Naga fireballs (บั้งไฟพญานาค; ), also known as bung fai phaya nak or "Mekong lights" and formerly "ghost lights", are a phenomenon said to be seen annually on the Mekong River. Glowing balls are alleged to naturally rise from the water high into the air. The balls are said to be reddish and to range in size from smaller sparkles up to the size of basketballs. They quickly rise up to a couple of hundred metres before disappearing. The number of fireballs reported varies between tens and thousands per night. The phenomenon is locally attributed to phaya nak, a giant serpent (Nāga) said to live in the Mekong.

==Description==
The fireballs are most often reported around the night of Wan Ok Phansa at the end of Vassa in late October. Large crowds gather along the Mekong River during the festival to observe the phenomenon, which is described as glowing reddish or pinkish lights rising from the river and disappearing into the night sky. Naga fireballs have been reported over an approximately 250 km (160 mi) long section of the Mekong River centered approximately on Phon Phisai in Phon Phisai District. Fireballs have also been reported rising from smaller rivers, lakes and ponds in the region. The phenomenon is traditionally associated with the Naga, a mythical serpent-like being believed by some local communities to inhabit the Mekong.

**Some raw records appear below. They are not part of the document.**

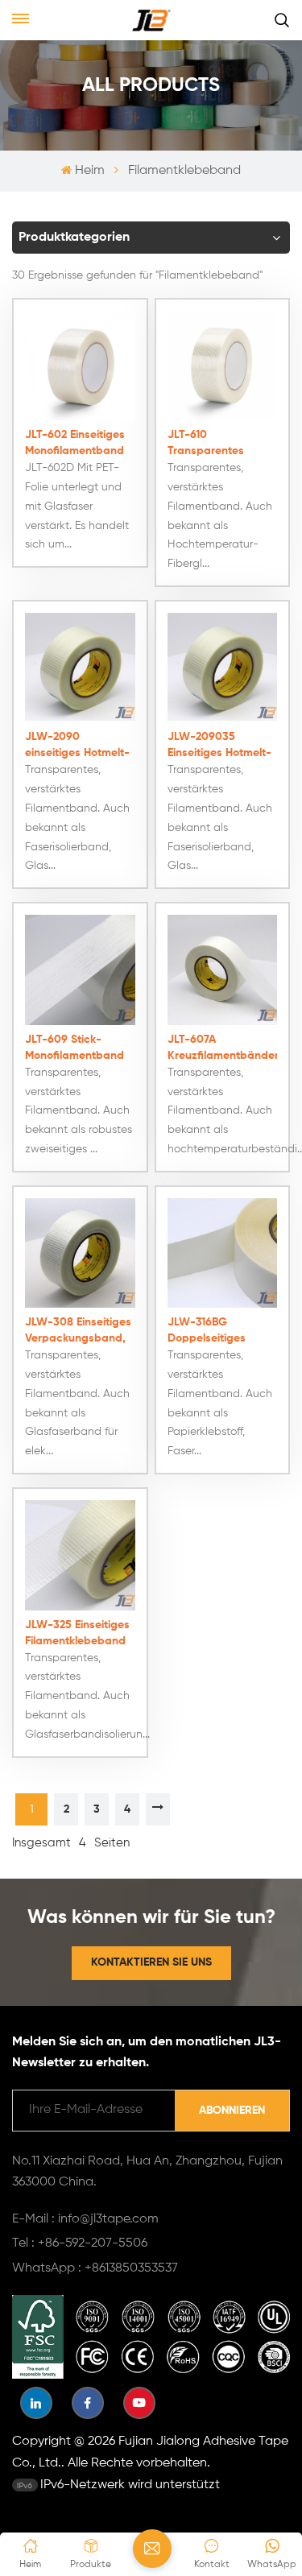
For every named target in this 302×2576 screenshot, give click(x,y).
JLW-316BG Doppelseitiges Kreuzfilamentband (218, 1331)
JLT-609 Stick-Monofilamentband (74, 1047)
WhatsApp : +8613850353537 (95, 2268)
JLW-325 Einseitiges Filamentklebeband (77, 1633)
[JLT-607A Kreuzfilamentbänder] (223, 970)
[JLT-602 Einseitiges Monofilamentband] (80, 366)
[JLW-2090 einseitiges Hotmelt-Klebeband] (80, 668)
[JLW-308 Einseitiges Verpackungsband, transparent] (80, 1253)
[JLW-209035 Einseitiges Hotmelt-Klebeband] (223, 668)
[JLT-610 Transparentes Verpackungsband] (223, 366)
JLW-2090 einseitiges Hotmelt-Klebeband (77, 746)
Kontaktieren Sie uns (151, 1962)
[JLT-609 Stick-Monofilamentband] (80, 970)
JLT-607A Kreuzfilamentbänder (223, 1047)
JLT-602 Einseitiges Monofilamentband (75, 443)
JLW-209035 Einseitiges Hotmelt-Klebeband (219, 746)
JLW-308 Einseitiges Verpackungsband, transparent (78, 1331)
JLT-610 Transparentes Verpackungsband (216, 444)
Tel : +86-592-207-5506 (79, 2243)
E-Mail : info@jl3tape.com (85, 2219)
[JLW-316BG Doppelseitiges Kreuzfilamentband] (223, 1253)
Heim (89, 170)
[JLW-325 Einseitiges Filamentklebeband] (80, 1555)
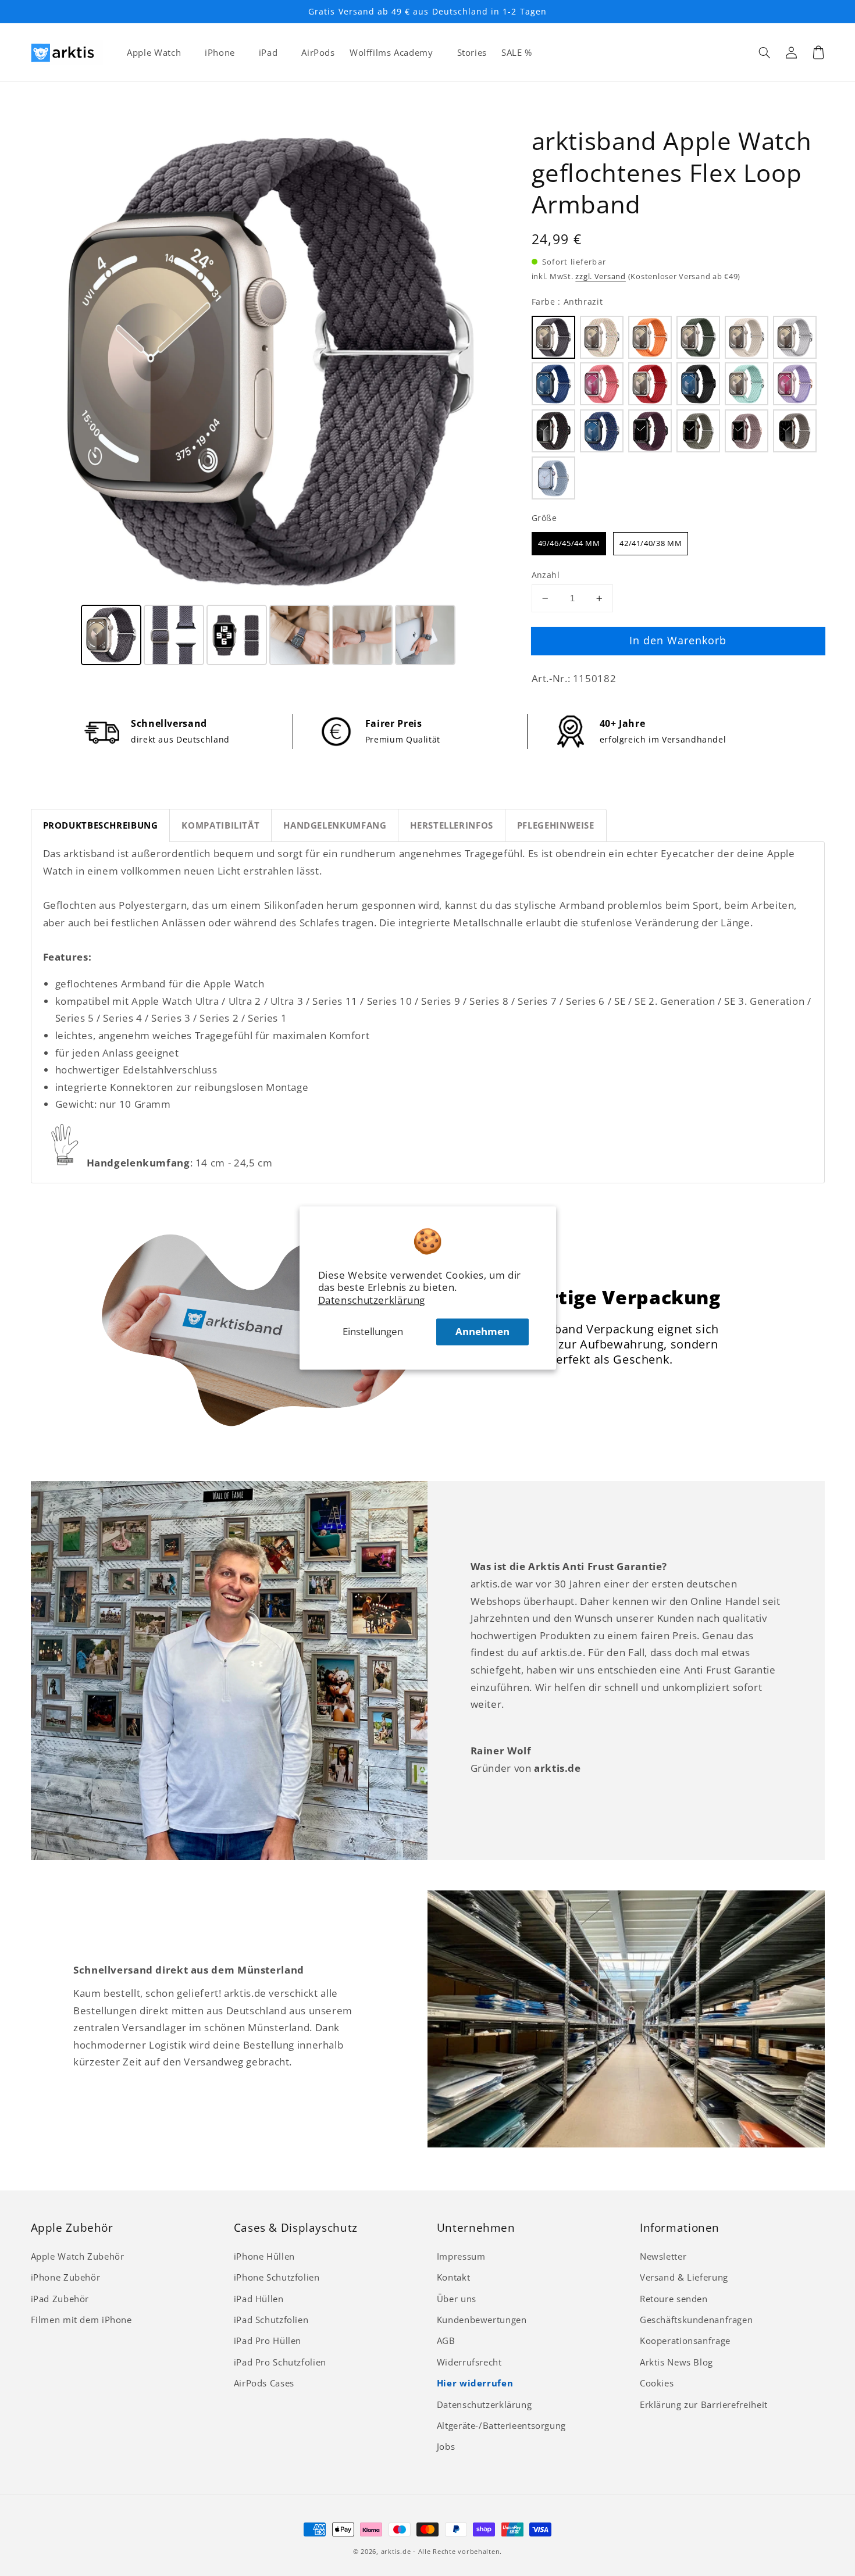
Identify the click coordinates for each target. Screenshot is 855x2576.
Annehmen (482, 1331)
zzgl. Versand (600, 276)
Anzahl (546, 574)
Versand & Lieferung (684, 2277)
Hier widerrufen (475, 2383)
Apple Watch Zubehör (77, 2256)
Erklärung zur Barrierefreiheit (704, 2404)
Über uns (456, 2298)
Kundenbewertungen (482, 2319)
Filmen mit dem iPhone (81, 2319)
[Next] (490, 363)
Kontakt (453, 2277)
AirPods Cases (264, 2383)
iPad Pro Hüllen (267, 2340)
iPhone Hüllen (264, 2256)
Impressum (461, 2256)
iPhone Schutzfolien (277, 2277)
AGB (446, 2340)
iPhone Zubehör (66, 2277)
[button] (764, 52)
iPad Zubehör (60, 2298)
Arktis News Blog (676, 2362)
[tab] (100, 825)
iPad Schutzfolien (271, 2319)
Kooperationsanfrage (685, 2340)
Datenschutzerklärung (372, 1300)
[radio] (553, 337)
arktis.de (396, 2552)
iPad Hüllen (259, 2298)
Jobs (446, 2446)
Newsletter (663, 2256)
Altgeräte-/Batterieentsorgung (501, 2425)
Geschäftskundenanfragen (696, 2319)
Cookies (657, 2383)
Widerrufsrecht (469, 2362)
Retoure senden (674, 2298)
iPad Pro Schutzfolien (280, 2362)
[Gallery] (269, 397)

The fireballs were called "ghost lights" by locals until the mid-1980s, when the local council officially named them "phaya nak lights". The phenomenon has subsequently become an important part of local folklore and an annual tourist attraction, particularly during Wan Ok Phansa. In 2018, one observer noted that while the light phenomenon is "hundreds of years old", the name "Phaya Nak lights" is only about 35 years old. Various explanations for the lights have been proposed, including natural gases and human activity, but no single explanation has been conclusively established for all reported sightings.

== Explanations ==

Although the fireballs are regularly seen on the river during the Phayanak Festival, a 2002 iTV documentary showed Lao soldiers firing tracer rounds into the air across the river from the festival. Skeptic Brian Dunning suggests that it would be impossible for anyone across the half-mile river to hear a gunshot because it would take 2.5 seconds for the sound to travel to the spectators, and by then the crowd watching would have already noticed the light and started cheering, drowning out any sound to reach them. Thai biologist Jessada Denduangboripant analysed footage of a Naga fireball event and concluded that the effect was caused by the firing of flare guns from the other side of the river. A 2021 official investigation by Lao authorities during a COVID-19 lockdown and curfew, concluded "In response to the news in foreign media, I would like to state that it is extremely unlikely that anyone could have fired weapons or flare ammunition without our knowledge on that night. We ensured a heavy police presence through the night and did not encounter any incidents".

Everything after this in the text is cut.